Question

At first my thought was like "this is an hash-based data type, then it is unsorted".

Then since I was about to use it I examined the matter in depth and found out that this class implements IEnumerable and also this post confirmed that it is possible to iterate over this kind of data.

So, my question is: if I use foreach over a ConcurrentDictionary which is the order I read the elements in?

Then, as a second question, I'd like to know if the sorting methods inherited by its interfaces are of any kind of use. If I call a sorting method over a ConcurrentDictionary the new order will persist (for example for an incoming foreach)?.

Hope I've made myself clear

Was it helpful?

Solution

The current implementation makes no promises whatsoever regarding the order of the elements. A future implementation can easily change the order by which the elements are enumerated.

As such, your code should not depend on that order.

From the Dictionary<TKey, TValue> msdn docs:

The order in which the items are returned is undefined.

(I couldn't find any reference regarding the ConcurrentDictionary, but the same principle applies.)

When you refer to "the sorting methods inherited by its interfaces", do you mean LINQ extensions? Like OrderBy? If so, these extensions are purely functional and always return a new collection. So, to answer your question "the new order will persist?": no, it won't. You can however use it like this:

foreach(KeyValuePair<T1, T2> kv in dictionary.OrderBy(...))
{

}

OTHER TIPS

if I use foreach over a ConcurrentDictionary which is the order I read the elements in?

You get them in the order of buckets they belong to, and if a bucket contains multiple items, the items are in the order in which they've been added.
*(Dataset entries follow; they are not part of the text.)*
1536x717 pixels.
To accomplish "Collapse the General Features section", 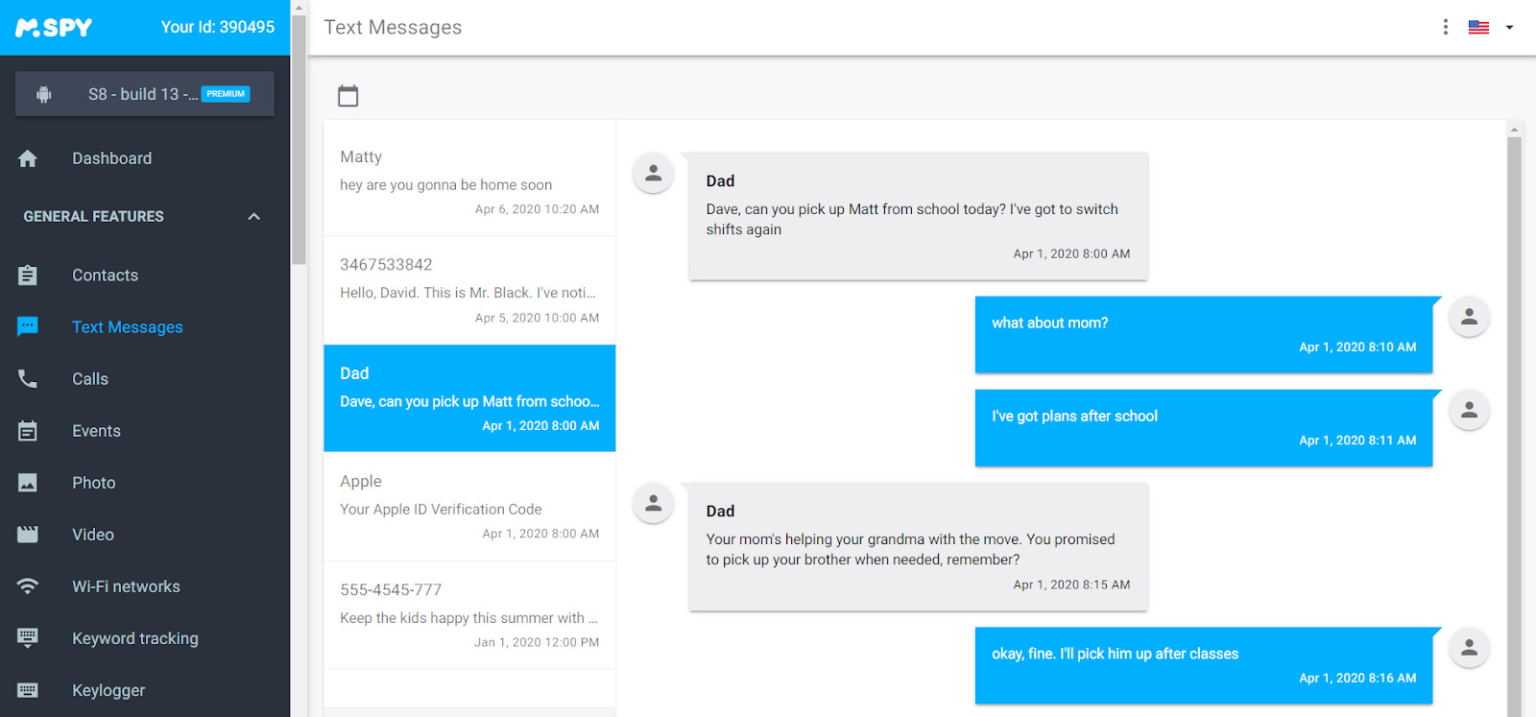I will [254, 216].
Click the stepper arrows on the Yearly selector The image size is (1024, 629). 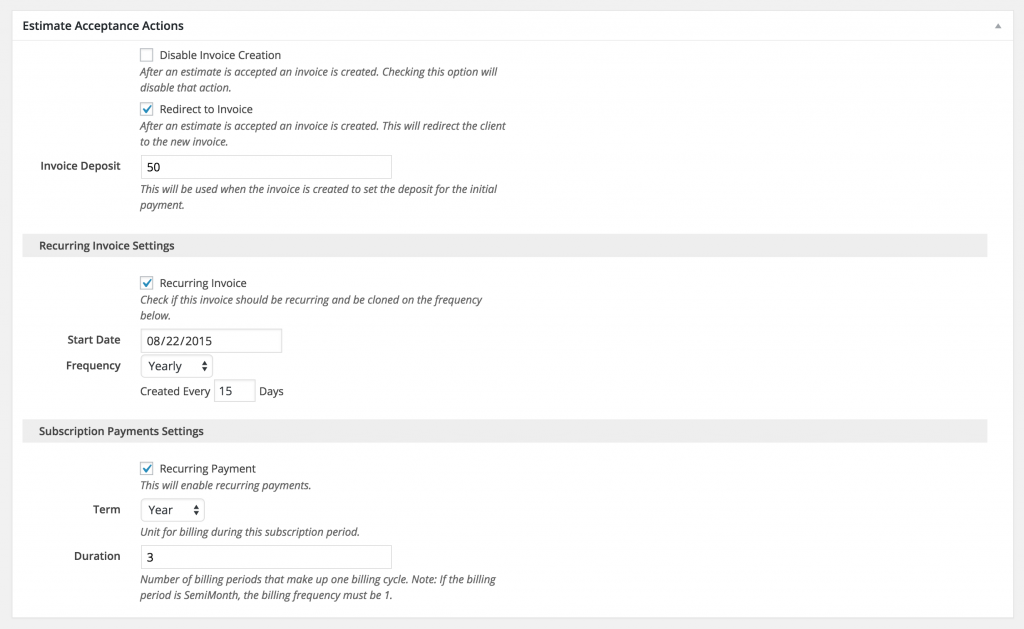204,366
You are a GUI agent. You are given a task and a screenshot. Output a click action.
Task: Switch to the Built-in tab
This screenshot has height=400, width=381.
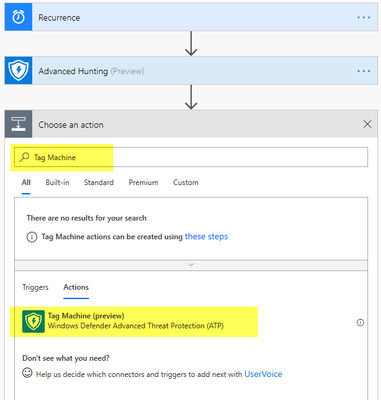tap(57, 182)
But as others have said, this is an implementation detail you shouldn't rely on.

I'd like to know if the sorting methods inherited by its interfaces are of any kind of use. If I call a sorting method over a ConcurrentDictionary the new order will persist (for example for an incoming foreach)?.

I assume you're refering to the OrderBy() extension method on the IEnumnerable<KeyValuePair<TKey, TValue>> interface. No nothing will persist. This method returns another IEnumnerable<KeyValuePair<TKey, TValue>>. The dictionary remains as it is.

Sounds like you might be asking for trouble if you aren't particularly careful. As was mentioned by dcastro order of elements is not ensured. A more troublesome issue is that a ConcurrentDictionary can be changed at any time by other threads. This means that even if order was ensured there is no reason why new items being added while you iterate wouldn't be missed. Unless you know you can prevent other threads from changing the dictionary it's probably not a good idea to iterate over it.